§ **ABOUT THIS EXERCISE**: Transcribe the listing from its top line through the line with "Given: Click the edit pencil icon". Keep it exact, both ends included, and add nothing.

━━━━━ DATA ━━━━━

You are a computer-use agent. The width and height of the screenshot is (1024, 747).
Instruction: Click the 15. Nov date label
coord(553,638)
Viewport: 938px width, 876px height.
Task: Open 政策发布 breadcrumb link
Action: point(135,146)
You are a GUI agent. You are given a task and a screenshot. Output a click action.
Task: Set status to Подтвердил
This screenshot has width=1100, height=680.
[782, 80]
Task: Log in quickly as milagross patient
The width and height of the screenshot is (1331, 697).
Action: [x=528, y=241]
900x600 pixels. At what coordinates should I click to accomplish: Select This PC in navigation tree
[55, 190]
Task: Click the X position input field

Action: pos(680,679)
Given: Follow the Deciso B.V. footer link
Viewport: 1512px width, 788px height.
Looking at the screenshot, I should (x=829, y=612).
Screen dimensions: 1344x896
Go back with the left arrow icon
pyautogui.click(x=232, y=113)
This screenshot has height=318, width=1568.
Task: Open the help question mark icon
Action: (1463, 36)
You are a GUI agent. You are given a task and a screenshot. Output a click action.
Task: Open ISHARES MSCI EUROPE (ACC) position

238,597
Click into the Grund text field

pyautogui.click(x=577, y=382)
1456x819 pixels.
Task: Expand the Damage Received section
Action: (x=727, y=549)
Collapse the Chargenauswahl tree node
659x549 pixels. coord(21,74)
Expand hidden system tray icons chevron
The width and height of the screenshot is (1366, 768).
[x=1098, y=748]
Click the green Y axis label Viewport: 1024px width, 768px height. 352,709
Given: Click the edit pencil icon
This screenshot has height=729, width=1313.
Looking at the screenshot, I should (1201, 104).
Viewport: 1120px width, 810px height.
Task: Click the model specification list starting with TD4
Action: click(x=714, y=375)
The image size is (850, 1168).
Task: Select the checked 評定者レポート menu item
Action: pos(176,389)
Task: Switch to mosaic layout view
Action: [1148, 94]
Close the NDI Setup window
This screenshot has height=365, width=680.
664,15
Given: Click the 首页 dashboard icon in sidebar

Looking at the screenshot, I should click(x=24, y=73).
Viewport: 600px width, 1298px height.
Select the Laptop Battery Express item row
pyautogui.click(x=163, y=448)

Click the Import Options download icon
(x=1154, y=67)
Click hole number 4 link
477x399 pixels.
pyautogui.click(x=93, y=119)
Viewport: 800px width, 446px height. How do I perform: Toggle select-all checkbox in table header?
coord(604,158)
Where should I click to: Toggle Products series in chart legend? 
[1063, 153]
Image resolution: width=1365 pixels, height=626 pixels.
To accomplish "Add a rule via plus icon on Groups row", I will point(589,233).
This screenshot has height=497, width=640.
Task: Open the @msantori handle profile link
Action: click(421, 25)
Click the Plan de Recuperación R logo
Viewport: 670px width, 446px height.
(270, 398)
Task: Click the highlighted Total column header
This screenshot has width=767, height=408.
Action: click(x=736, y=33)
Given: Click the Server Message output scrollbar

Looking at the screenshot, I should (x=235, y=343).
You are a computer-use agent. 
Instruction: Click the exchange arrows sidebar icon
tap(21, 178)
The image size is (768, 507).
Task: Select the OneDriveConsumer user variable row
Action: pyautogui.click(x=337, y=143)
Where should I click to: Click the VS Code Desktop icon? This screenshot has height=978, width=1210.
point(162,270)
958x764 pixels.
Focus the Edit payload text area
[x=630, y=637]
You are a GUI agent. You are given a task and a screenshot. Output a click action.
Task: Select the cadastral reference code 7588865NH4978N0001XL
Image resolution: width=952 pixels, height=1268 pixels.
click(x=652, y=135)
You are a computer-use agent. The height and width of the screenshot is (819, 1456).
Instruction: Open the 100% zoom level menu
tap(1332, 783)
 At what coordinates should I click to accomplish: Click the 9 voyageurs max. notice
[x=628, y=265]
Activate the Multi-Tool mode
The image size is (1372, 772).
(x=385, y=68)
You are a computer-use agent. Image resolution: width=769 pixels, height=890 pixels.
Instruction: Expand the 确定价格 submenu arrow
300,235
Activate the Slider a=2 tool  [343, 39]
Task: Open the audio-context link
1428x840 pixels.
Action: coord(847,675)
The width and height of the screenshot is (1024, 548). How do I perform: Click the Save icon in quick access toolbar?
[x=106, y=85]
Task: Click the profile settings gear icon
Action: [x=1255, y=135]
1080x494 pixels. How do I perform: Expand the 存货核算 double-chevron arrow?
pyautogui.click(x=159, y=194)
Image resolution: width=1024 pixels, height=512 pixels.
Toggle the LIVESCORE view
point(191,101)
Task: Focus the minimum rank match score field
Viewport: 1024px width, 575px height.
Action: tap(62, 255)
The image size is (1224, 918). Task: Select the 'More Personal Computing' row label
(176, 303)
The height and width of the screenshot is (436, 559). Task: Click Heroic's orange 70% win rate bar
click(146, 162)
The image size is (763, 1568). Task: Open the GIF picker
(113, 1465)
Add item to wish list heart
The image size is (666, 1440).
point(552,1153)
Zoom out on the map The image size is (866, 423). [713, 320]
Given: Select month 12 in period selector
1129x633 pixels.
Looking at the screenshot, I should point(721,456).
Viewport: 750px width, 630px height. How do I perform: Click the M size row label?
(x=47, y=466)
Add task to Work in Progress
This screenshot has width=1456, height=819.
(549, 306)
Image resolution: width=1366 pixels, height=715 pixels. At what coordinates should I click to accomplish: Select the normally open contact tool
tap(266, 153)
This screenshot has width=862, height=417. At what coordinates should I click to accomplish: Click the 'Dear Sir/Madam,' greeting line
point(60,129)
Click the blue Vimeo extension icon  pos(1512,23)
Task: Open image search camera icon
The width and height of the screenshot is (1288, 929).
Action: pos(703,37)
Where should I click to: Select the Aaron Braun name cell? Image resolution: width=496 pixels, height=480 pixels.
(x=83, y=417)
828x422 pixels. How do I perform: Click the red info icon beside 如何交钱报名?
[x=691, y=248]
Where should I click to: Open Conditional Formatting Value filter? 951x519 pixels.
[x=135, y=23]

━━━━━

§ **FINAL ANSWER**:
You are a computer-use agent. The width and height of the screenshot is (1024, 747).
Instruction: Click the 15. Nov date label
coord(553,638)
Viewport: 938px width, 876px height.
Task: Open 政策发布 breadcrumb link
Action: point(135,146)
You are a GUI agent. You are given a task and a screenshot. Output a click action.
Task: Set status to Подтвердил
This screenshot has width=1100, height=680.
[782, 80]
Task: Log in quickly as milagross patient
The width and height of the screenshot is (1331, 697).
Action: [x=528, y=241]
900x600 pixels. At what coordinates should I click to accomplish: Select This PC in navigation tree
[55, 190]
Task: Click the X position input field

Action: pos(680,679)
Given: Follow the Deciso B.V. footer link
Viewport: 1512px width, 788px height.
Looking at the screenshot, I should (x=829, y=612).
Screen dimensions: 1344x896
Go back with the left arrow icon
pyautogui.click(x=232, y=113)
This screenshot has height=318, width=1568.
Task: Open the help question mark icon
Action: (1463, 36)
You are a GUI agent. You are given a task and a screenshot. Output a click action.
Task: Open ISHARES MSCI EUROPE (ACC) position

238,597
Click into the Grund text field

pyautogui.click(x=577, y=382)
1456x819 pixels.
Task: Expand the Damage Received section
Action: (x=727, y=549)
Collapse the Chargenauswahl tree node
659x549 pixels. coord(21,74)
Expand hidden system tray icons chevron
The width and height of the screenshot is (1366, 768).
[x=1098, y=748]
Click the green Y axis label Viewport: 1024px width, 768px height. 352,709
Given: Click the edit pencil icon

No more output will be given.